• You are right Abdel, with micro-batch or near real time ETL, data warehouses now have new functions. It’s now used not only for analysis, but also for operational reporting and supporting daily business operations, which reduces/eliminates the needs for an ODS.

    And you are right, we should only create ODS when we need one. ODS has associated additional costs both in development effort and operational overhead: more ETL processes to execute, longer loading times. If until today you have not dealt with ODS, that’s good — chances are you don’t need it. Many companies don’t use ODS; they only have a dimensional data warehouse.

    The reasons why some companies use ODS are: (these vary from company to company)

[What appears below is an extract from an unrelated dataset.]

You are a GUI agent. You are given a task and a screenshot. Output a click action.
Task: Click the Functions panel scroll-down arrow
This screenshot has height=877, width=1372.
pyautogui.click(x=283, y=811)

    1) The dimensional data warehouse is not updated frequently enough, so they created ODS which is refreshed more frequently. For example, the dimensional DW is updated once a day whilst the ODS is updated 4 times during working hours.

    2) The dimensional data warehouse does not store data at the lowest level grain. It stores historical data at aggregate level, for example daily snapshots of account balances for the last 5 years. Therefore they created an ODS which stores data at the lowest level, for example the current version of all transactions.

    3) The dimensional data warehouse is in denormalized structure and they need to run some report from a normalized data structure. So they created ODS which is in normalized data structure to support these reports.

    4) To support operational and regulatory reporting, they need to maintain group-wide data such as standing data and operational targets. These are not available in the source systems as the source systems are company-wide (the group consists of several companies with different business systems). The ODS is not only used on read-only basis for reporting but also for maintaining this data. An example of such data is reporting structure and data conversion elements.

    5) Integration. The ODS tables are very similar to their business systems, but it contains data from multiple business systems, and it’s better designed (it’s newer, more structured, more complete, more normalized, more stringent naming conventions). Hence for some reports they prefer to report from ODS then from individual business system or from the dimensional data warehouse.

    6) Performance. Although the same data is available on the dimensional data warehouse, because of its normalized structure some reports execute faster when they are pointed to the ODS. The fact that the ODS stores only the latest/current version (no history) also helps the report performance, compared to the dimensional data warehouse which stores all versions and years of snapshot data. Of course the other way around is also true: some reports execute faster when they are pointed to the dimensional data warehouse instead of ODS.

    About the term "dimensional data warehouse" above: I prefer to call it “dimensional data store” or DDS. Where as the term "data warehouse system" encompasses the whole thing: stage, ETL, ODS, DDS, DQ, control, audit, cubes and the front-end applications, as I described on this article: Business Intelligence or Data Warehouse[/url] and in my book[/url].

    On the other hand, the term "data warehouse database" refers to either a relational DDS (as I mentioned here in this post) or a multidimensional data store (OLAP cubes). The data warehouse databases are shown in blue in the above article.

    I appreciate that you may have different views Abdel and I am interested to learn from you. So I'd be grateful if you would post your views.